» **BRIEF 1**
In the entries below, write out everything from the line containing "Task: Click the dark blue data point dot" down to the line containing "(x=161, y=88)", with both of those lines included.

» **SELECTION**
--- Start ---
Cargill: “We don’t know where to put them, or how to trade them yet, but we will”

Confidence in finding solutions means no "chicken and egg" risks to batch of methanol-fuelled bulk vessels

When agricultural shipping giant Cargill does something in shipping, the industry takes note. So, the company knew when it made the recent announcements about decisions to invest its own money into cleaner shipping, the industry would listen. 

 

So being behind orders of at least four large bulk carriers that can be fuelled with green methanol makes shipowners and others take note, as does the confidence to admit that they have yet to confirm which trades they will put these ships on and how they will secure green methanol fuel.

 

Amongst its larger range of operations round the world, privately-owned Cargill is an agricultural commodities conglomerate, shipping huge volumes of grain, and other food products globally. As a landowner and producer it is in a position, being also one of the largest companies in the world, to influence shipping with long term charters.

 

In January this year it put out a press release describing how it has “kickstarted” methanol fuelled shipping for the bulk shipping sector – Maersk and other container lines had already done the same for shipping in general, with a spate of methanol fuelled containerships).
--- End ---
» **DATA SUPPLIED**
--- Start ---
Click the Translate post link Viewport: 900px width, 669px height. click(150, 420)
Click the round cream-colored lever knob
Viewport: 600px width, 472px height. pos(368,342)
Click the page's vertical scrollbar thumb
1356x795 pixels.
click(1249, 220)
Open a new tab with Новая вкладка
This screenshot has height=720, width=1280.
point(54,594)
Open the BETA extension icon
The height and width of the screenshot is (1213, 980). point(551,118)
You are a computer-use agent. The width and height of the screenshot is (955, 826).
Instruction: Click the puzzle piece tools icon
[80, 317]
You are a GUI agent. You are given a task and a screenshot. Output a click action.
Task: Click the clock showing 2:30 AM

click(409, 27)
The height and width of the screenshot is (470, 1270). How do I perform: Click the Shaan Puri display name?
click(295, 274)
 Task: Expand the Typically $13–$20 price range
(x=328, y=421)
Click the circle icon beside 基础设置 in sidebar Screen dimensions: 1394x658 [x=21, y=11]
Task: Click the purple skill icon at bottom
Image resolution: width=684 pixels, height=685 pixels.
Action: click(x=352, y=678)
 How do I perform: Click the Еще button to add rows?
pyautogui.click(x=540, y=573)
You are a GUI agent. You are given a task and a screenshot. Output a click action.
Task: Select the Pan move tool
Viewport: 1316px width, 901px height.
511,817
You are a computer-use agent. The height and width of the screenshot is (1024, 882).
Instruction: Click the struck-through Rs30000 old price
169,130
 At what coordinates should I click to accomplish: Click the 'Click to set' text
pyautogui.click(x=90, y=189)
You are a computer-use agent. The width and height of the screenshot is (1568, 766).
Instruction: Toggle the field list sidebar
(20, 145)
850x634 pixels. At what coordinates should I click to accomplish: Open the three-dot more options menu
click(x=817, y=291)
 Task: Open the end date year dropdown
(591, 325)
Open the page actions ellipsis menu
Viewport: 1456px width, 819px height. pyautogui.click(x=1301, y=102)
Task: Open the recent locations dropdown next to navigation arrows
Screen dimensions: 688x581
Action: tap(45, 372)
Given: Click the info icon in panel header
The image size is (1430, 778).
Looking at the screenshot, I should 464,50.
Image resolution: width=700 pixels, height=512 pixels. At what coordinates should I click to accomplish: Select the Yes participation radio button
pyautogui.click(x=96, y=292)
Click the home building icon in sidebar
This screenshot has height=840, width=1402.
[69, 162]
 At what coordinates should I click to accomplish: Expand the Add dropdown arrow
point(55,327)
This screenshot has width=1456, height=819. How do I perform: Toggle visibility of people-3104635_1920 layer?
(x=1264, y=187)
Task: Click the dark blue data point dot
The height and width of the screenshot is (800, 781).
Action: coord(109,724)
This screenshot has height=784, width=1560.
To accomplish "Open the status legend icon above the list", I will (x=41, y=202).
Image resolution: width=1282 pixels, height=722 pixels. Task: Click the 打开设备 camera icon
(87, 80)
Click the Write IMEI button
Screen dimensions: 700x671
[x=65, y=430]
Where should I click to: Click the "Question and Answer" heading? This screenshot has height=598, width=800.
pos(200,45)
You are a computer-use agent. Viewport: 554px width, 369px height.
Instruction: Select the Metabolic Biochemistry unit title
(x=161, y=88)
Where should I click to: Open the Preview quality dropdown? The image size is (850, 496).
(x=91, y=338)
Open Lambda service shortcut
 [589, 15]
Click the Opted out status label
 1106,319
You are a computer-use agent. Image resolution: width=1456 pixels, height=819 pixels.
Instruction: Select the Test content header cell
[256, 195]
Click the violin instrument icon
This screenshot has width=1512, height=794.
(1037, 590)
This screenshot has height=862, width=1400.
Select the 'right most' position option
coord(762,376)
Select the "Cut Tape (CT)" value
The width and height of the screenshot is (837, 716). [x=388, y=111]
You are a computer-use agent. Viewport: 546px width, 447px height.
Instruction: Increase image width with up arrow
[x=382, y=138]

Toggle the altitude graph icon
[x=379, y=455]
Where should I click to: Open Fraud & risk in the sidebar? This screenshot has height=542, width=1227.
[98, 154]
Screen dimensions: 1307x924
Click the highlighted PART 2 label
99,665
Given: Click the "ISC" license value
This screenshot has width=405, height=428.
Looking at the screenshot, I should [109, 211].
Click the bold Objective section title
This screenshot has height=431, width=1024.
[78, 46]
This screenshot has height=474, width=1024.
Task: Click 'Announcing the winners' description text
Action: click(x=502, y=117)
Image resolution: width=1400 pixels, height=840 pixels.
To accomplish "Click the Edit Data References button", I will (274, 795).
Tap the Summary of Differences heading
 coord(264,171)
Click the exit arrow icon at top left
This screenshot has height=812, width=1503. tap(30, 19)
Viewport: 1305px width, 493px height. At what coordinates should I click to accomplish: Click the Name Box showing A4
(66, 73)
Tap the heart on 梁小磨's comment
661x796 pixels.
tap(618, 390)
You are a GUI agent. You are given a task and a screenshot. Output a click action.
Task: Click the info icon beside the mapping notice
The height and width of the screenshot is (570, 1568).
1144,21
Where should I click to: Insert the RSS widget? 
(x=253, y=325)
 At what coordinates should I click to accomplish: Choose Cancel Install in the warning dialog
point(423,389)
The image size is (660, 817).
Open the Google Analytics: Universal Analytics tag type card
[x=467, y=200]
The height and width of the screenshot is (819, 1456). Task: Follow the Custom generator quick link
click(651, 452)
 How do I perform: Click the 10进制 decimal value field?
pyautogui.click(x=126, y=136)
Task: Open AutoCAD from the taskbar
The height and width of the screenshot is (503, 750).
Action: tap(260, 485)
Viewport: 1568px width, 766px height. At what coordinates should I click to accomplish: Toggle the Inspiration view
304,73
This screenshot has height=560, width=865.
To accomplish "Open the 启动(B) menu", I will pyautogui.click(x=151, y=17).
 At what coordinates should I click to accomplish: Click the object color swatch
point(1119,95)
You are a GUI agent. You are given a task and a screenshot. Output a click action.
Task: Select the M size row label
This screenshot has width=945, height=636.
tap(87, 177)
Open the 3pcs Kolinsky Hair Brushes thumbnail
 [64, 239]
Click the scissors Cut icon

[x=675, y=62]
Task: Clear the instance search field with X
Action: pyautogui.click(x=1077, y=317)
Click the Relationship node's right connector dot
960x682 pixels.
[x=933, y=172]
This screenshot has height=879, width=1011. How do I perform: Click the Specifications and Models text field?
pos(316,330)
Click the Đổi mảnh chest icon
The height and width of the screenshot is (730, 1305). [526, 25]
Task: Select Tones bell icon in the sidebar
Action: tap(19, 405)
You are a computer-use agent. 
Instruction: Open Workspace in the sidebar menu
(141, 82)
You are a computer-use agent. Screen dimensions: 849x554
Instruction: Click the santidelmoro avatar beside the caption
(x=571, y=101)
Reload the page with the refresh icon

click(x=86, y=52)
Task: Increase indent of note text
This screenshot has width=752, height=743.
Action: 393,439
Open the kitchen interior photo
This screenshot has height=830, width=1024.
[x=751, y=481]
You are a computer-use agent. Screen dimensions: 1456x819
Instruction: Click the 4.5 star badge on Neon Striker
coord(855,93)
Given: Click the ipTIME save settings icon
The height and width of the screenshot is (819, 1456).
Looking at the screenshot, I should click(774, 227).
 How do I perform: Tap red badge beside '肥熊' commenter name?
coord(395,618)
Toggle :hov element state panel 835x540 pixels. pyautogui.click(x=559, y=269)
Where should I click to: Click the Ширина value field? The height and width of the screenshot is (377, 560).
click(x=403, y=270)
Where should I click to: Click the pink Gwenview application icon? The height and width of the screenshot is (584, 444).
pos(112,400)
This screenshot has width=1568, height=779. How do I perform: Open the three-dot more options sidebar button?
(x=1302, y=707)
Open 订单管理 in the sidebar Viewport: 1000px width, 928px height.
--- End ---
» **BRIEF 2**
Give the article about Cargill again word for word, in full.

» **FULL RESPONSE 1**
Task: Click the dark blue data point dot
The height and width of the screenshot is (800, 781).
Action: coord(109,724)
This screenshot has height=784, width=1560.
To accomplish "Open the status legend icon above the list", I will (x=41, y=202).
Image resolution: width=1282 pixels, height=722 pixels. Task: Click the 打开设备 camera icon
(87, 80)
Click the Write IMEI button
Screen dimensions: 700x671
[x=65, y=430]
Where should I click to: Click the "Question and Answer" heading? This screenshot has height=598, width=800.
pos(200,45)
You are a computer-use agent. Viewport: 554px width, 369px height.
Instruction: Select the Metabolic Biochemistry unit title
(x=161, y=88)

» **FULL RESPONSE 2**
Cargill: “We don’t know where to put them, or how to trade them yet, but we will”

Confidence in finding solutions means no "chicken and egg" risks to batch of methanol-fuelled bulk vessels

When agricultural shipping giant Cargill does something in shipping, the industry takes note. So, the company knew when it made the recent announcements about decisions to invest its own money into cleaner shipping, the industry would listen. 

 

So being behind orders of at least four large bulk carriers that can be fuelled with green methanol makes shipowners and others take note, as does the confidence to admit that they have yet to confirm which trades they will put these ships on and how they will secure green methanol fuel.

 

Amongst its larger range of operations round the world, privately-owned Cargill is an agricultural commodities conglomerate, shipping huge volumes of grain, and other food products globally. As a landowner and producer it is in a position, being also one of the largest companies in the world, to influence shipping with long term charters.

 

In January this year it put out a press release describing how it has “kickstarted” methanol fuelled shipping for the bulk shipping sector – Maersk and other container lines had already done the same for shipping in general, with a spate of methanol fuelled containerships).